> _選択テキスト_:
▼

これに基づき,10月には,(i)企業の自主性拡大,(ii)経済の効率化,価)適正価格の導入(補助金の削減)等を含む実施プログラム及び政治・社会面の改革プログラムが発表された。同国政府は,同改革推進に対する民意を問うべく87年11月,経済改革及び政治・社会改革の進め方につき国民投票を実施したが,物価引上げ等による生活水準の低下を懸念する国民の前に有権者の過半数の賛成が得られず,改革の手直しを余儀なくされた。88年2月以降3度にわたり,国民投票の結果を踏まえ,下方修正された形での物価引上げが実施されたが,生活水準の低下に対する国民の不満は,4月末から5月初旬にかけてグダンスクをはじめ各地での賃上げスト続発の形となって現れた。
(iii) 68年以来他の社会主義国に先がけて経済改革を実施してきたハンガリーにおいても,経済不振の問題は深刻であり,この打開のため87年6月,幹部会議長(国家元首),首相を含む大幅な人事異動を行うとともに,9月に赤字企業への補助金削減による財政赤字の解消,売上税導入等の税制改革等経済再建のための緊急対策が策定された。

▲

> _データ抜粋_:
▼

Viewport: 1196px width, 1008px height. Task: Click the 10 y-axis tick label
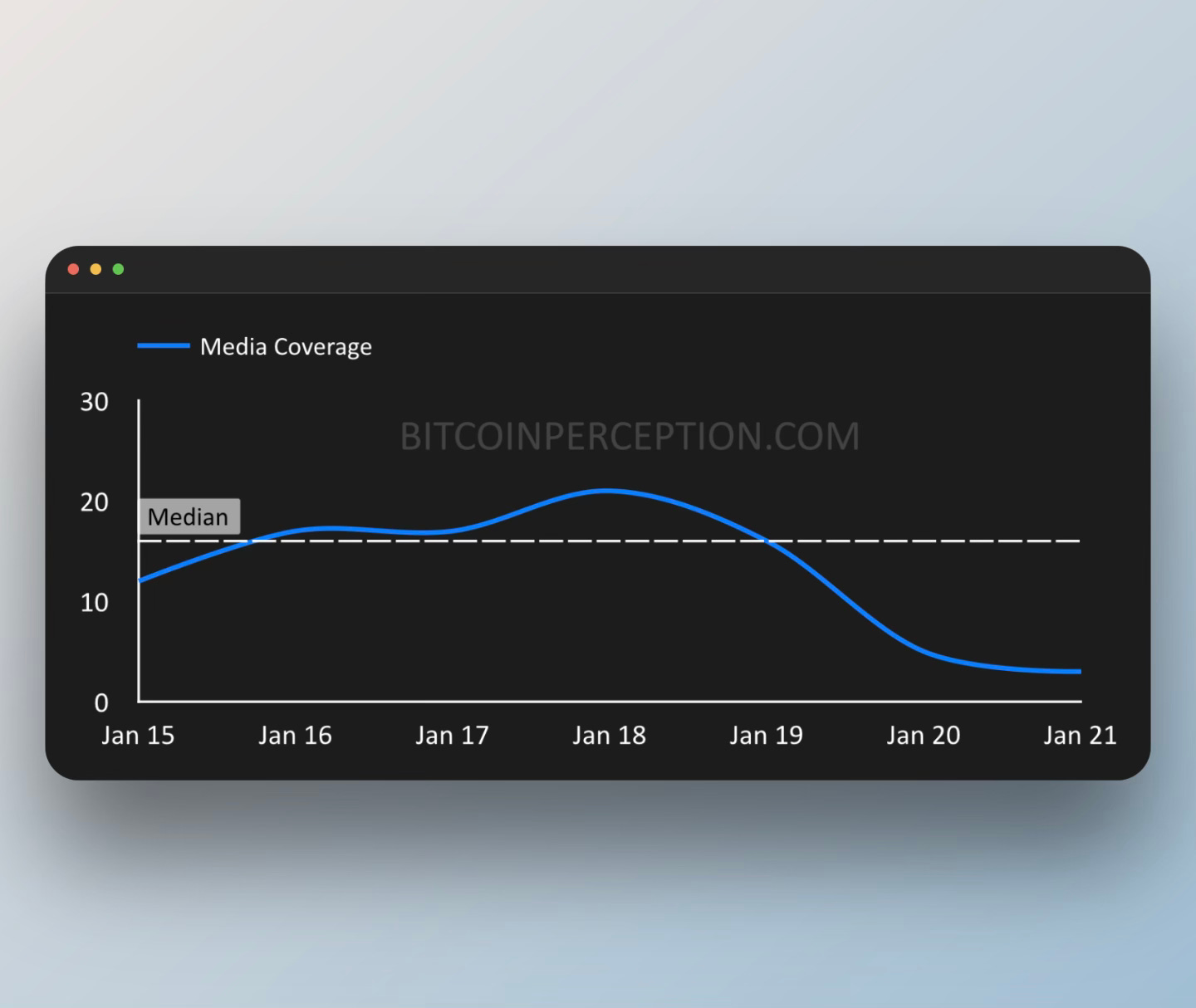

▲

> _作業内容_:
選択テキストに出てくる、年の数字を含む時期の表記を出現順にすべて挙げてください。「以来」「以降」などの語は含めず、年と月の部分だけを示してください。

> _回答_:
- 87年11月
- 88年2月
- 68年
- 87年6月